Yes, it's a potent greenhouse gas - but it isn't a permanent one. Methane is oxidised in the atmosphere into CO2 eventually.
No, it's not the same. Producing methane from CO2 and sun is exactly the way to go green. Because we're not adding more, but just recycling methane from CO2. The issue for global warming is adding more CO2 and more methane to the atmosphere by taking it from underground, while this approach does not.
This looks interesting enough, but it really won't scale, as it relies on complex molecular assemblages with an iridium center, and iridium is quite rare as far as elements go. The paper is paywalled but the linked supplemental information shows the structures (pdf), Fig 8 is probably the most informative:
Practically, separating the hydrogen production from water step from the carbon dioxide reduction step is the more plausible route to industrially significant production. Fundamentally I'm pretty sure making what's called 'synthesis gas' (H2 + CO) and feeding that into the well-known Fischer-Tropsch process is the route to long hydrocarbons (i.e. jet fuel) starting with atmospheric CO2 and water, the challenge there is making the CO from the CO2 efficiently.
Alternatively, hydrogen and CO2 can be directly reacted over a cobalt catalyst, producing smaller hydrocarbons like methane and perhaps up to five-carbon molecules at present:
"Cobalt Catalysts Enable Selective Hydrogenation of CO2 toward Diverse Products: Recent Progress and Perspective (2021)"
Trying to do it all in one go is scientifically interesting, but not very practical. Even plants break it down into the light reactions (splitting water while generating ATP and NADPH, energy-carrying coupler molecules) and dark reactions (capturing the CO2 and incorporating it into a bisphosphorylated sugar prior to feeding it into the reductive reactions that utilize the products of the light reactions).
It's also not too surprising that plants are not super-efficient at this process, they're under broad evolutionary pressure for a wide variety of processes, such as taking up water and nutrients, reproducing, etc. that don't necessarily revolve around fixing as much carbon as fast as they possibly can. It similar to industrial nitrogen fixation in that manner (of course, atmospheric N2 is 80% of the atmosphere while CO2 is only, what is it now, 420 parts per million).
* * * *
WHAT IS NEEDED: Reproduce the passage on turning CO2 into fuel word for word, beginning at the words "This looks interesting" and stopping after "the CO2 efficiently.". The data after this point comes from a separate source, not from the passage on turning CO2 into fuel.

SUPPLIED INFORMATION:
* * * *
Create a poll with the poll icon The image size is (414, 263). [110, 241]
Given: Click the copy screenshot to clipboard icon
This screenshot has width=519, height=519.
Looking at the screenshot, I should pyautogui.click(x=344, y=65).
* * * *
SOLVED EXERCISE:
This looks interesting enough, but it really won't scale, as it relies on complex molecular assemblages with an iridium center, and iridium is quite rare as far as elements go. The paper is paywalled but the linked supplemental information shows the structures (pdf), Fig 8 is probably the most informative:
Practically, separating the hydrogen production from water step from the carbon dioxide reduction step is the more plausible route to industrially significant production. Fundamentally I'm pretty sure making what's called 'synthesis gas' (H2 + CO) and feeding that into the well-known Fischer-Tropsch process is the route to long hydrocarbons (i.e. jet fuel) starting with atmospheric CO2 and water, the challenge there is making the CO from the CO2 efficiently.